FastSSV Plugin Architecture¶
Overview¶
FastSSV uses a plugin-based rule system where validation rules are automatically discovered and registered at import time. This architecture provides:
- Extensibility: Add new rules without modifying core code
- Modularity: Each rule is independent and self-contained
- Flexibility: Enable/disable rules by category or ID
- Maintainability: Clear separation of concerns
Core Components¶
1. Rule Base Class (core/base.py)¶
All validation rules inherit from the abstract Rule class:
from abc import ABC, abstractmethod
from typing import List
class Rule(ABC):
"""Abstract base class for validation rules."""
rule_id: str
name: str
description: str
severity: Severity
suggested_fix: str
@abstractmethod
def validate(self, sql: str, dialect: str = "postgres") -> List[RuleViolation]:
"""Validate SQL query and return violations."""
pass
2. RuleViolation Data Class (core/base.py)¶
Violations are returned as structured objects:
from dataclasses import dataclass, field
from enum import Enum
class Severity(Enum):
"""Severity level for rule violations."""

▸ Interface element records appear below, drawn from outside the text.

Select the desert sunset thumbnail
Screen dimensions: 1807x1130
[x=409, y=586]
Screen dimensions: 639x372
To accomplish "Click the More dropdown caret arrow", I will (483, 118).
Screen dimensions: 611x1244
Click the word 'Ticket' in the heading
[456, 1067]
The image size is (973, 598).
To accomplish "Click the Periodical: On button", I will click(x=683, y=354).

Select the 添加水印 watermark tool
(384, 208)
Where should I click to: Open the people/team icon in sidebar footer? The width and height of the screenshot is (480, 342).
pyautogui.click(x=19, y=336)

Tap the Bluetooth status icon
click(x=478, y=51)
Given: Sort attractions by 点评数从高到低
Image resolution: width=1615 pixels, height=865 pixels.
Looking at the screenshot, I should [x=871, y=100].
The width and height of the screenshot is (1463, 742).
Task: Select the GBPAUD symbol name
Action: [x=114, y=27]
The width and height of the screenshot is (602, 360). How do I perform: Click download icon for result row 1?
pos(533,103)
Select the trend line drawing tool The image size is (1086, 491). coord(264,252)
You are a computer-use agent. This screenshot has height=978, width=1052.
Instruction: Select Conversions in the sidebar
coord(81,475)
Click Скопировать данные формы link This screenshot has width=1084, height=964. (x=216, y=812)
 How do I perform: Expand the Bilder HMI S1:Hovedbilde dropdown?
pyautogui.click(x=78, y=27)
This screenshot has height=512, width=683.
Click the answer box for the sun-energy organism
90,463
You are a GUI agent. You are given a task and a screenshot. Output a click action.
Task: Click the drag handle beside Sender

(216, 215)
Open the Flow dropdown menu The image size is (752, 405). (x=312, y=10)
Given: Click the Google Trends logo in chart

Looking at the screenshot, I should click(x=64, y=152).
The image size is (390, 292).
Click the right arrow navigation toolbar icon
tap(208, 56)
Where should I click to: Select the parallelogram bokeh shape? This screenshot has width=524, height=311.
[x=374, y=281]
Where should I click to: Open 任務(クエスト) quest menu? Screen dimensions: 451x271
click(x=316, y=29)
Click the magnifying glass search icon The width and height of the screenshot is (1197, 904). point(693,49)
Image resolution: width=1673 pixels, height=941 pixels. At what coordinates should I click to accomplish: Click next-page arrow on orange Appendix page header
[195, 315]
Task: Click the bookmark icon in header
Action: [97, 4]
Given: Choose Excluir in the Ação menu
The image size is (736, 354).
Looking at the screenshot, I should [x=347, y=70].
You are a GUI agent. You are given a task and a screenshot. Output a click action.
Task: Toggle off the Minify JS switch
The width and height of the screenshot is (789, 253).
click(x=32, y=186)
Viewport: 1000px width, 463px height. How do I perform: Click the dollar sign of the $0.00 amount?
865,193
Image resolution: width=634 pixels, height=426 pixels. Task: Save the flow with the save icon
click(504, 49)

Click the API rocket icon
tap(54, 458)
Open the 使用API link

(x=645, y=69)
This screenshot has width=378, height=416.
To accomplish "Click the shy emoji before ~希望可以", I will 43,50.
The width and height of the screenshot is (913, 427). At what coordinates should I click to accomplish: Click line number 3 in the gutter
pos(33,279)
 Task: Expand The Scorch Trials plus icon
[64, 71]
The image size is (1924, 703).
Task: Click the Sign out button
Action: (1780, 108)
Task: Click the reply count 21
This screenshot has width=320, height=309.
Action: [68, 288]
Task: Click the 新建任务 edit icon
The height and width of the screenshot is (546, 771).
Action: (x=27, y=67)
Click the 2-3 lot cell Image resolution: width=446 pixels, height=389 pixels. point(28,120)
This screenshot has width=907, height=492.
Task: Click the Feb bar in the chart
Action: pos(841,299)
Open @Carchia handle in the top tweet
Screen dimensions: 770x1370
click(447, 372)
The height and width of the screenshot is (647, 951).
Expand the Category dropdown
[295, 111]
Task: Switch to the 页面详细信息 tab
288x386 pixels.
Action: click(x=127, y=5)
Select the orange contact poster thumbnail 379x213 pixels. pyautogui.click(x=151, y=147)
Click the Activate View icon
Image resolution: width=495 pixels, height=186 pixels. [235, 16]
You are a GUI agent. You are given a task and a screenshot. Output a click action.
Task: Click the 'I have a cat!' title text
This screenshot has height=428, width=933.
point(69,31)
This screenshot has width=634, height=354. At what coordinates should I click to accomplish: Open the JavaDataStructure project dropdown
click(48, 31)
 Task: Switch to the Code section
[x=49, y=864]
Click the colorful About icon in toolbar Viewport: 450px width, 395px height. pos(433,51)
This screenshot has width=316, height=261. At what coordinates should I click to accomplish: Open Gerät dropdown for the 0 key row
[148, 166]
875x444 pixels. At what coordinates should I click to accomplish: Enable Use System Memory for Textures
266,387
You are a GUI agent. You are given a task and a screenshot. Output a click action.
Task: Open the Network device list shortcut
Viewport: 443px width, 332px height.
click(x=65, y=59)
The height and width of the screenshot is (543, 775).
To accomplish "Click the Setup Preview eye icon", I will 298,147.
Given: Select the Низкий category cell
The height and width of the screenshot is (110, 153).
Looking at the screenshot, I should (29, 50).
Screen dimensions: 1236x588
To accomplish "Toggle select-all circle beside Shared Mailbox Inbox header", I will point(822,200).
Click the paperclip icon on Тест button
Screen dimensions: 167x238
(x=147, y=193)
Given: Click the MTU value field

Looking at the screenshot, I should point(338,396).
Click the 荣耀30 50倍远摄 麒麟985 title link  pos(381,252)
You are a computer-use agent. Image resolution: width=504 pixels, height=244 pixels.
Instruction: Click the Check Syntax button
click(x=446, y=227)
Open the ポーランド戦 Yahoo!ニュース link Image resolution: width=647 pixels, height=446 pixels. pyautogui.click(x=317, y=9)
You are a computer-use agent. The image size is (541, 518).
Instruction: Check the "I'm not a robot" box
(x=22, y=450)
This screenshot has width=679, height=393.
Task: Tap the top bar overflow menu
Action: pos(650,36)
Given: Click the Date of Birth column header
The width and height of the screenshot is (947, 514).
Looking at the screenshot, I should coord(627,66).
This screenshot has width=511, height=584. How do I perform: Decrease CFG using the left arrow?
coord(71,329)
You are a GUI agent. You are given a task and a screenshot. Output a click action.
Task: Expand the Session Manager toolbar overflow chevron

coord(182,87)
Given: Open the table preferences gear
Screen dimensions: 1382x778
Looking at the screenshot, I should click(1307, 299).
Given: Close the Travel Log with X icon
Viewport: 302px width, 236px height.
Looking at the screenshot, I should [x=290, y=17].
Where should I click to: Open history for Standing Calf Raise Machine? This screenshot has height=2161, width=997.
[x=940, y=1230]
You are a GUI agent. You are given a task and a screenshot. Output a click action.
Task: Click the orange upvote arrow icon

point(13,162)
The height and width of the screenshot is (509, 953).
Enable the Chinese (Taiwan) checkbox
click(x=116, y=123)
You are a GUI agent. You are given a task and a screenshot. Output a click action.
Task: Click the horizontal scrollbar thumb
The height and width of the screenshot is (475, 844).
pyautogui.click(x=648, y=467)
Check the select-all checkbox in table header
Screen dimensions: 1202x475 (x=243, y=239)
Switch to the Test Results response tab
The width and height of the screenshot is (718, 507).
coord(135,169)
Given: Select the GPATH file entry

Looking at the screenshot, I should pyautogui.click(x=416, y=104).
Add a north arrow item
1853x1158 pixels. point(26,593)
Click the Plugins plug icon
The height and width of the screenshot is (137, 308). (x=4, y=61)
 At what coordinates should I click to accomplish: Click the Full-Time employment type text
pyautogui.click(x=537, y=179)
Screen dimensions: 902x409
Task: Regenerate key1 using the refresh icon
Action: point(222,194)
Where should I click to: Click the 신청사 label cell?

ERROR = "error" # Blocks validation (gates the CLI exit code)
WARNING = "warning" # Best-practice issue; escalated under --strict
@dataclass
class RuleViolation:
rule_id: str # e.g., "concept_standardization.standard_concept_enforcement"
severity: Severity # ERROR or WARNING
message: str # Human-readable issue description
suggested_fix: str # Prose fix recommendation
location: Optional[str] = None # Optional location info (table.column or SQL fragment)
details: dict = field(default_factory=dict) # In-process metadata; not serialised
suggested_fix_patch: Optional[dict] = None # Mechanical patch (REPLACE/ADD/REMOVE) when applicable
In-process consumers (Python API users, rule authors writing tests) interact with these fields directly. The JSON serialisation differs:
def to_dict(self) -> dict:
"""Serialise for the CLI report and the HTTP API.
The single ``fix`` field unifies prose and mechanical patches:
- For FREEFORM patches (the default for ~60% of rules), ``fix`` is the
prose ``suggested_fix`` string.
- For REPLACE/ADD/REMOVE patches (~40%), ``fix`` is a patch dict
``{"action": ..., "span": [s, e] | "at": pos, "text": ...}``.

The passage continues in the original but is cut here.